Your brand-new, totally dependent, soft and squishy, lavender-scented baby who popped out all like, Whaaaaat?, immediately and instinctively knowing he belonged to you and no one else…will grow up. Tomorrow, even, he’ll start doing something new that will BLOW YOUR MIND. Like, smiling. Smiling’s my favorite. And then, you’ll blink approximately seventeen times, and your brand-new baby will be a squealing, giggling, running, falling, somewhat independent toddler. It’s happening to me AS WE SPEAK. My ﬁfteen-month-old, who took only about 15 minutes to get that old (it seems), can feed herself. She can climb things.

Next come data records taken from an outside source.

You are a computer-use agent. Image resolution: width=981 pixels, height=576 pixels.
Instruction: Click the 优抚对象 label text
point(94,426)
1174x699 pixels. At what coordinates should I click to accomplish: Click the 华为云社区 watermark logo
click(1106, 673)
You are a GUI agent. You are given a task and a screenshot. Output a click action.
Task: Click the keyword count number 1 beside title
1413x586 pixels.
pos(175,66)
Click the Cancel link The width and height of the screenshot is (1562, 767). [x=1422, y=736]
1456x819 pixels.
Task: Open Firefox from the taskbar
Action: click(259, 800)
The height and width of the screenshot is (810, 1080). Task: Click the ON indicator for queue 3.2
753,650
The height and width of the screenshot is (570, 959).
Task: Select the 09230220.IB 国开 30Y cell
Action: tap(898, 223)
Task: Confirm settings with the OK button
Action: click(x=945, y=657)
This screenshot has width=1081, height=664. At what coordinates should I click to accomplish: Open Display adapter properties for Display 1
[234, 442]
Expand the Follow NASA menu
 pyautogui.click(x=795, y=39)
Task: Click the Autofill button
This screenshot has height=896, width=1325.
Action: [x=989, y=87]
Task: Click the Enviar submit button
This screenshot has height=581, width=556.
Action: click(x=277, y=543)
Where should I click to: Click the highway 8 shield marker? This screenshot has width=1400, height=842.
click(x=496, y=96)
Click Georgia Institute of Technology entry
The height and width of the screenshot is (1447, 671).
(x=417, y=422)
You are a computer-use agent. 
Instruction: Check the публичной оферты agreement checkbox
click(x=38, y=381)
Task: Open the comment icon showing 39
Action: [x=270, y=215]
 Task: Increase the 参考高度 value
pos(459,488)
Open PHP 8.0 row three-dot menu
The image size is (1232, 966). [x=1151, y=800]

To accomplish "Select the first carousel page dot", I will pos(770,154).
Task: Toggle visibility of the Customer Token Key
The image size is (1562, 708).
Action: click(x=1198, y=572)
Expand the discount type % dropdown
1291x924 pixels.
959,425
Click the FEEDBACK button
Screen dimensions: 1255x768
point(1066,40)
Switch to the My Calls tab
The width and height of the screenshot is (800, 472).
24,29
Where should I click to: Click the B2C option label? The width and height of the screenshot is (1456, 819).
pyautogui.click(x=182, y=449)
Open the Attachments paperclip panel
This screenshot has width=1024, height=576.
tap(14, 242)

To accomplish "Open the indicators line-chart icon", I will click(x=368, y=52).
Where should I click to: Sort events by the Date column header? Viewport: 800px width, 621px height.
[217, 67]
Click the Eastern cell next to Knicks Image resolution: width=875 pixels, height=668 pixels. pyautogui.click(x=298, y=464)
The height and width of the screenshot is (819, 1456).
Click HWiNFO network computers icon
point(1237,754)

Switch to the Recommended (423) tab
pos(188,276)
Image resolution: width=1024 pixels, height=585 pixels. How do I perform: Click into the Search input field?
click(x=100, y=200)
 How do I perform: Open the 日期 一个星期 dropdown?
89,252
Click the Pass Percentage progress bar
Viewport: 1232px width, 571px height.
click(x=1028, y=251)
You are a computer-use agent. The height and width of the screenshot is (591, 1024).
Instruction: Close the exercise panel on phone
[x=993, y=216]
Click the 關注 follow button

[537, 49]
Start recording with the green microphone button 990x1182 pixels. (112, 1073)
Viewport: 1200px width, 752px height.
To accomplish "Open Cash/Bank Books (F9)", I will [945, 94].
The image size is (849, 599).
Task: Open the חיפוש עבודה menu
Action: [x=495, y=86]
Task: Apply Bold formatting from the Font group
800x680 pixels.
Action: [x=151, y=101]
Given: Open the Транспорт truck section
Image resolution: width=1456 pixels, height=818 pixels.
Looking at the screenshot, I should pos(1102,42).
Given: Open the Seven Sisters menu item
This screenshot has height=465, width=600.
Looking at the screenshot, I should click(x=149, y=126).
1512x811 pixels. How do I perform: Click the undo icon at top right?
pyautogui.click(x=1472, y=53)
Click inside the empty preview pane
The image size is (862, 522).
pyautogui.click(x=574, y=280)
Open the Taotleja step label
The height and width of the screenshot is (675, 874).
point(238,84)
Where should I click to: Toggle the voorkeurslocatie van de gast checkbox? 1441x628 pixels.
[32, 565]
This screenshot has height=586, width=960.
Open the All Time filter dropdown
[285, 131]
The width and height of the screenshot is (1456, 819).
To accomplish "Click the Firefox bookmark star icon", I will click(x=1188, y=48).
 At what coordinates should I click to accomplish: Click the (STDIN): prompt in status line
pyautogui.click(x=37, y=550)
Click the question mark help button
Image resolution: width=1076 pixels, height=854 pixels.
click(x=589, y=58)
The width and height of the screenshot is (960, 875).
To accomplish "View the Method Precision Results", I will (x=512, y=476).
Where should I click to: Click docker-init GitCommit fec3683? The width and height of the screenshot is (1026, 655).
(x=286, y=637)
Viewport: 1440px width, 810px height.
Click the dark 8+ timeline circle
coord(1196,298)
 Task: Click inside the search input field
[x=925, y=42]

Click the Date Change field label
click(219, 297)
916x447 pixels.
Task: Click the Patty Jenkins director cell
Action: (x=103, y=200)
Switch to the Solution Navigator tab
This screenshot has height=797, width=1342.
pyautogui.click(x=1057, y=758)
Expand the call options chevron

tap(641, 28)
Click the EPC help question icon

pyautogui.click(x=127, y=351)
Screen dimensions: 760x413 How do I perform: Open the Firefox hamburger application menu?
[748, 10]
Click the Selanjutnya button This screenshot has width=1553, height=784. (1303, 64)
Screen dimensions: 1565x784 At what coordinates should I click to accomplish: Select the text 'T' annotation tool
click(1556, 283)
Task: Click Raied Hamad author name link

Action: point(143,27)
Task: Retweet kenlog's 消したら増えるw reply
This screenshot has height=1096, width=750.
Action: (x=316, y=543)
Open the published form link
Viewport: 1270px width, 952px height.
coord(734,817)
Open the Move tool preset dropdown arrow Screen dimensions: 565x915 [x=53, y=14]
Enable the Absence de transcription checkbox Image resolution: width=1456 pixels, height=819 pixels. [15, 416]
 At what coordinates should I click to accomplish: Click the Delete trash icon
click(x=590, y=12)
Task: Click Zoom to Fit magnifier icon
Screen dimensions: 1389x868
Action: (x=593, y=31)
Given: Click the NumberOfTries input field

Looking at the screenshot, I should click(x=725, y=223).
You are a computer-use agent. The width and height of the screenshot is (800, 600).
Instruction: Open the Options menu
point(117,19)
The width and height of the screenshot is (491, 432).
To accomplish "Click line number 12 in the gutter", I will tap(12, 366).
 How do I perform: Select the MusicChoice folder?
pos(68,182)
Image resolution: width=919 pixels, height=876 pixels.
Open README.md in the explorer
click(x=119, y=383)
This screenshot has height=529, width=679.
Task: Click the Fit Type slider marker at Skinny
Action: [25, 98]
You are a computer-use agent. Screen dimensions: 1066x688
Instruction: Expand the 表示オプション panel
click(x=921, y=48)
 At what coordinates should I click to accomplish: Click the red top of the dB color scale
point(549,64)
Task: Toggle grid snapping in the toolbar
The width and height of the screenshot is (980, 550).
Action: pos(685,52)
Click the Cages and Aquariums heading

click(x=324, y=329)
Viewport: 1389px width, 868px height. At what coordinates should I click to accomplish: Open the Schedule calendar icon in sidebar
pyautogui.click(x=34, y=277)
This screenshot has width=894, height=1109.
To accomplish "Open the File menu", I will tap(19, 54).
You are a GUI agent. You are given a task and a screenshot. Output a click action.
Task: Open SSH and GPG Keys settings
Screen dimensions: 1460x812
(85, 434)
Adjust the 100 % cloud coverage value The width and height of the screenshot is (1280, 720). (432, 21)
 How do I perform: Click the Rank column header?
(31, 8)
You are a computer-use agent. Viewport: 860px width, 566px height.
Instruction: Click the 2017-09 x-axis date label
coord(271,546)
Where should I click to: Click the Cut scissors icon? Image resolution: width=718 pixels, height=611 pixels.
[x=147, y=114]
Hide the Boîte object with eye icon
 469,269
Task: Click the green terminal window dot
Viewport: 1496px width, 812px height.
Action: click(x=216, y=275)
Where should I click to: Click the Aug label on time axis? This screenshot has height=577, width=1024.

She plays Hide-and-Seek (mostly just Seek). When she’s done eating, she doesn’t wait for me to lift her out of her high chair. She stands up and tries to swan-dive onto the hardwood ﬂoor. Consequently, I not only have a Ph.D, I am also trained in the art of trapeze acrobatics. (Diversity, people.)
And then, when you turn your back to do the dirty dishes or mountain of laundry you’ve left unattended for the last three or so years, your baby will be heading to Kindergarten. And then? Well, then Time really begins to ﬂy.
This person, this tiny, pocket-sized person who grows steadily every single second, has, in his tiny, pocket-sized ﬁst, the complete ability to bash your heart in, to sucker-punch you in the aorta, to squeeze the life unmercifully from your heartstrings.
And that’s all I really KNOW about parenting (sorry, Ricky Tikki Tavi, I hope you weren’t expecting a How-To For Dummies).
I KNOW that the love you have for your child is a violent love. It invades you. It conquers you. It takes no prisoners. It moves in and it stays for life. BUT (and here’s the good news for today) that love? That Rambo love? It’s a pretty good tyrant. That is, when you aren’t totally crushed by its sheer weight. And take it from this circus scholar, there will be days when you are literally unable to function until you press your son’s body against your chest, feel his puffy cheek bury into curve of your neck, the smell of his baby shampoo like a shot of heroin…or coffee, whatev.
Because it’s that love that forces you to be better, to be honest and selﬂess and more of the Self God intended you to be. And maybe, sometimes, even a little crazy.
AND…here’s the kicker!…it allows us, as parents, a rare and exclusive glimpse into the inﬁnite capacity of God’s own love for us.
And that? Well, it doesn’t really get any better than that.